Barbara Poma, owner of the nightclub, told Deadline: “I’ve spoken to them (the victims) and they did not realize, in their grief, what Univision was going to do with that information that they were asked about. I’m upset that they were taken advantage of in their darkest moments. I saw the video promo, I was driving and had to pull over. I was in shock. Univision is re-victimizing the victims only nine months after what happened. It’s a sleazy exploitation to try to get ratings. How can they do this and to their own community?” Poma, through her lawyer, exchanged letters with Univision to try to stop the program from airing, but Univision wrote back saying it was airing it for the benefit of history, just like the Holocaust had to be reported.

A petition has been also started by Deborah Whiteley, who suffered the death of three friends at Pulse, states:

Boycott this show, call the station and tell them we will not support them getting rich off of others’ pain and will not allow them to make up events and stories that never happened. Let the families and survivors heal.

If you are not doing something to help our community and support those affected by 6/12/16, you are only causing more pain and we, as a community, gay and straight will stand together and fight against your hate, your propaganda and your greed.

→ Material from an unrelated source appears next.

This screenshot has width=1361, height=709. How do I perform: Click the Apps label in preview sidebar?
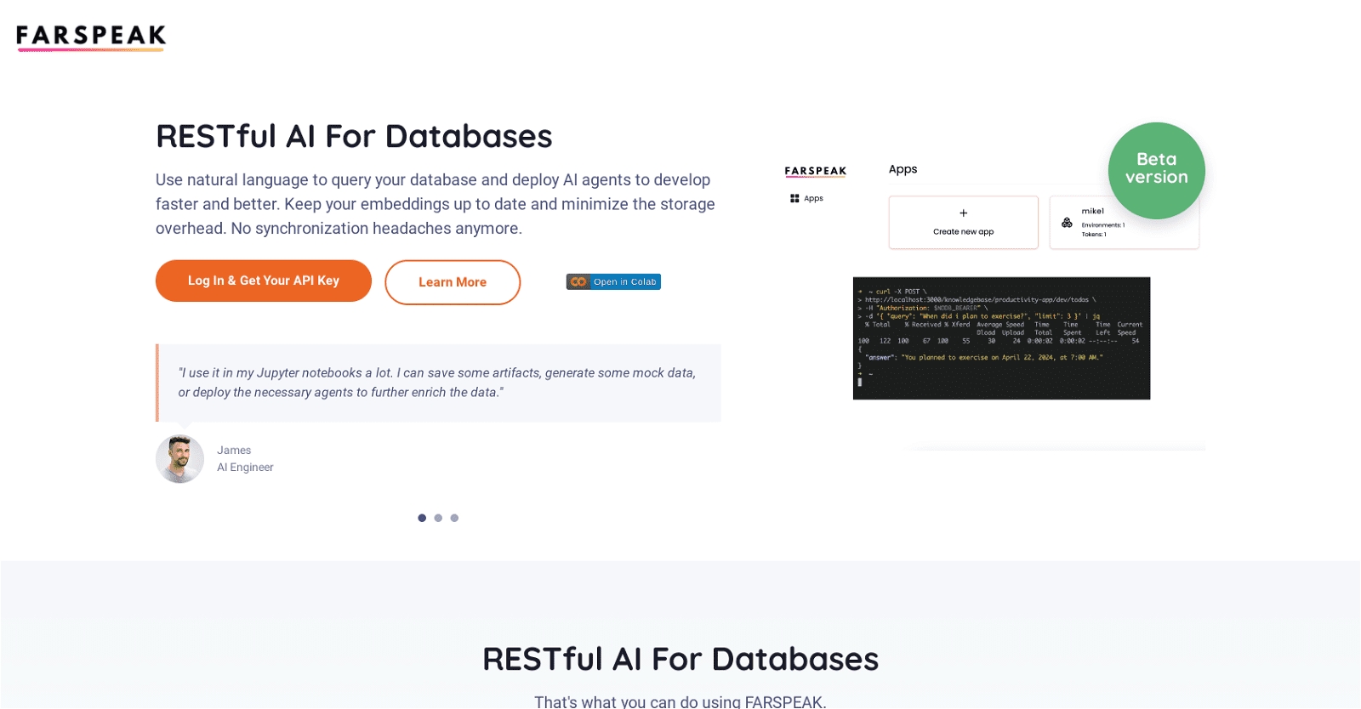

Finally, GLAAD, sent out the following statement: “GLAAD strongly urges Univision not to air the upcoming segment of Crónicas de Sábado on the Pulse Nightclub shooting which includes a re-enactment and the sensationalist title Baño de Sangre (Blood Bath). This show’s promotional videos alone have upset many – airing far too soon after the deadliest mass shooting in American history, which targeted the Latino LGBTQ community,” said the statement. “While GLAAD has not seen the segment in its entirety, if the ad is any indication, this could be a traumatic experience for many who are trying to heal from this tragedy.”